= What the exercise asks =
From the first line of the entries below through the line holding "Given: Open Google Nexus 5X entry", write out every line exactly, please, and leave out the pictures.

Saved data entries:

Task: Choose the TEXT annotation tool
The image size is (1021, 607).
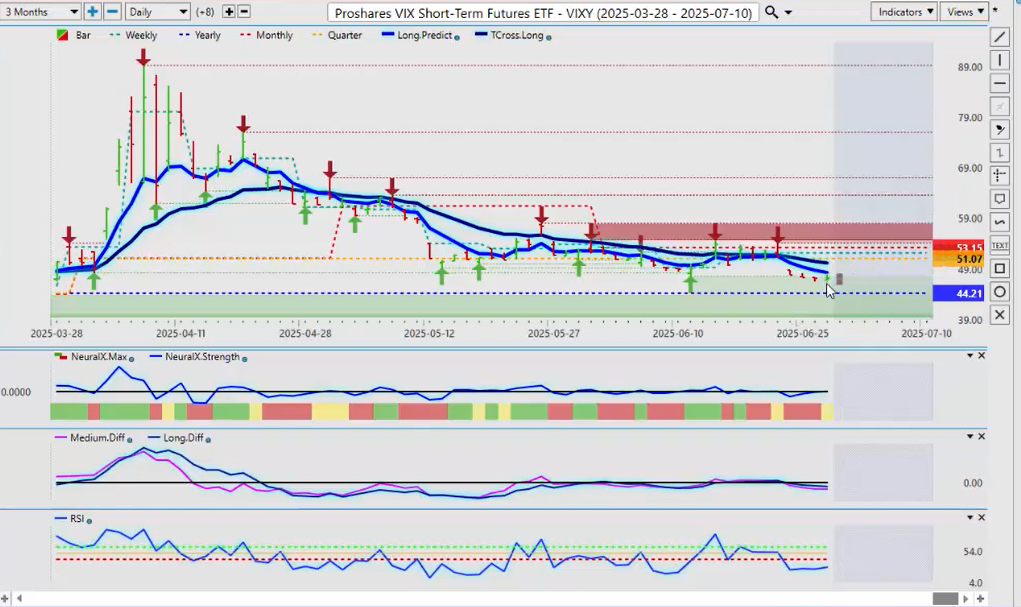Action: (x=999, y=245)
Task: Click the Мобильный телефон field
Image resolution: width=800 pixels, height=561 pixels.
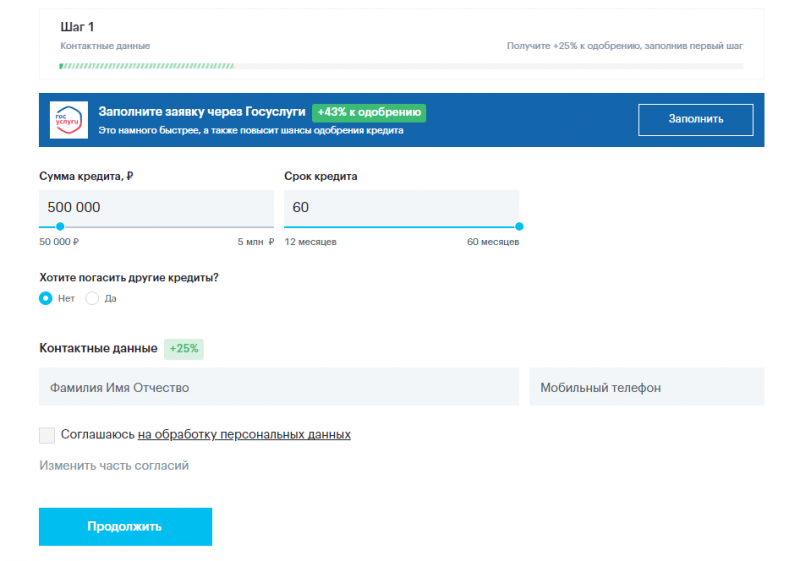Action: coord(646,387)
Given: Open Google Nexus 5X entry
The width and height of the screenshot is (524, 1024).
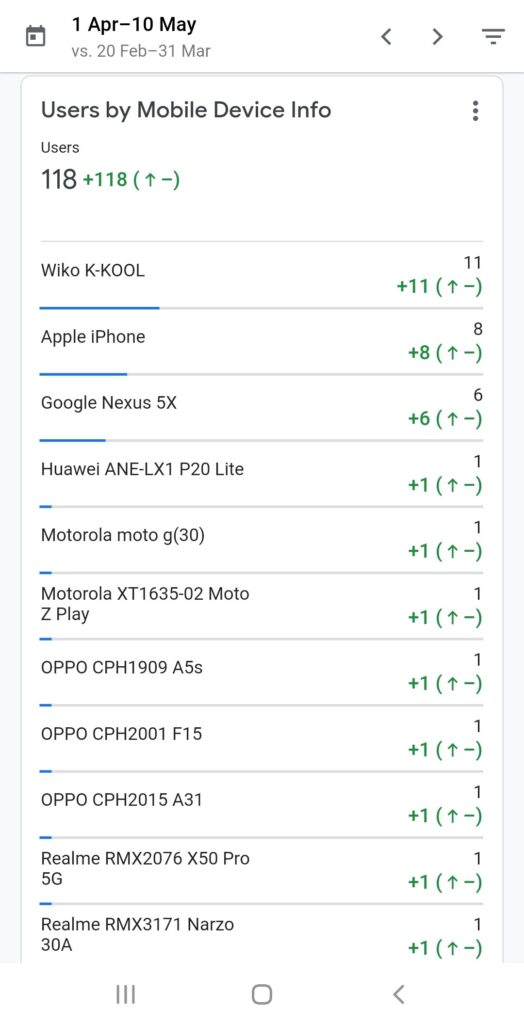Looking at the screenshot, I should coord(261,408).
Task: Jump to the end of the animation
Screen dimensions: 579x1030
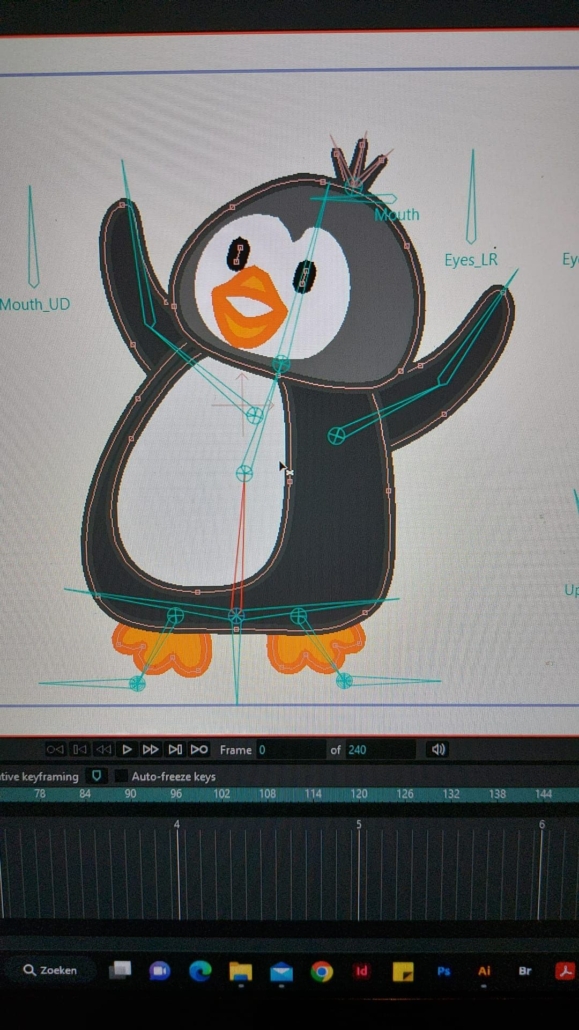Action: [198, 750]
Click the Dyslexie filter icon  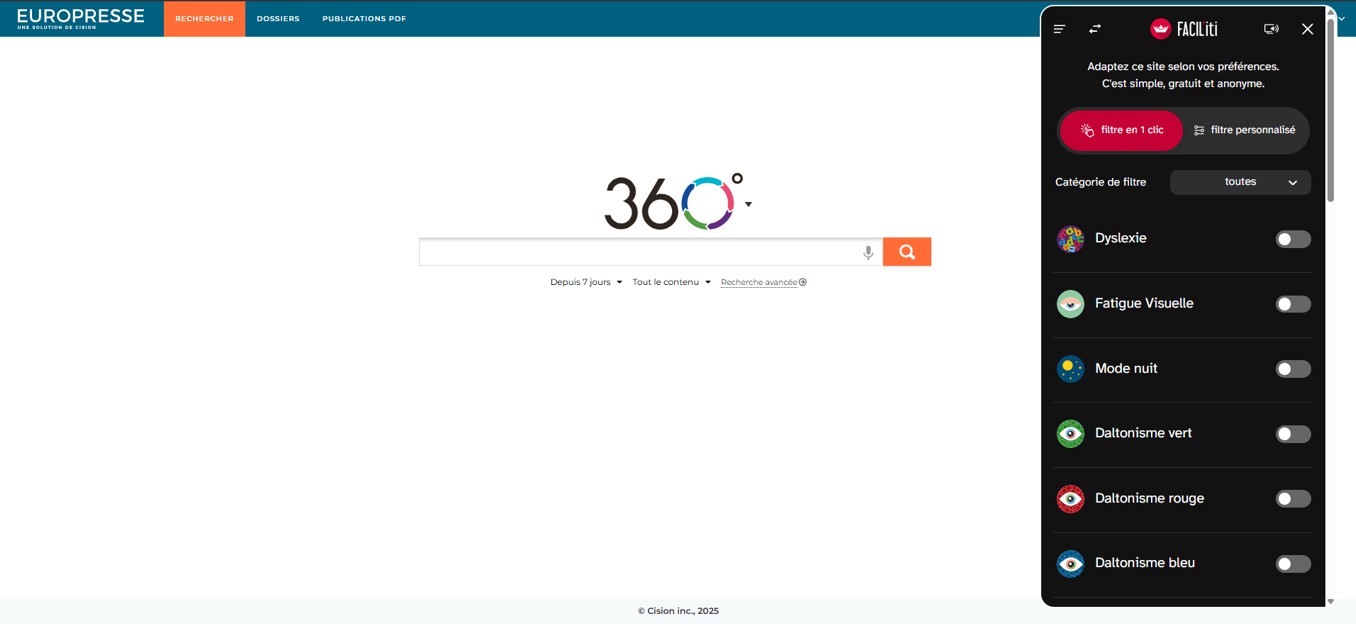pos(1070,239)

= Output =
Task: Choose the TEXT annotation tool
The image size is (1021, 607).
Action: (x=999, y=245)
Task: Click the Мобильный телефон field
Image resolution: width=800 pixels, height=561 pixels.
Action: coord(646,387)
Given: Open Google Nexus 5X entry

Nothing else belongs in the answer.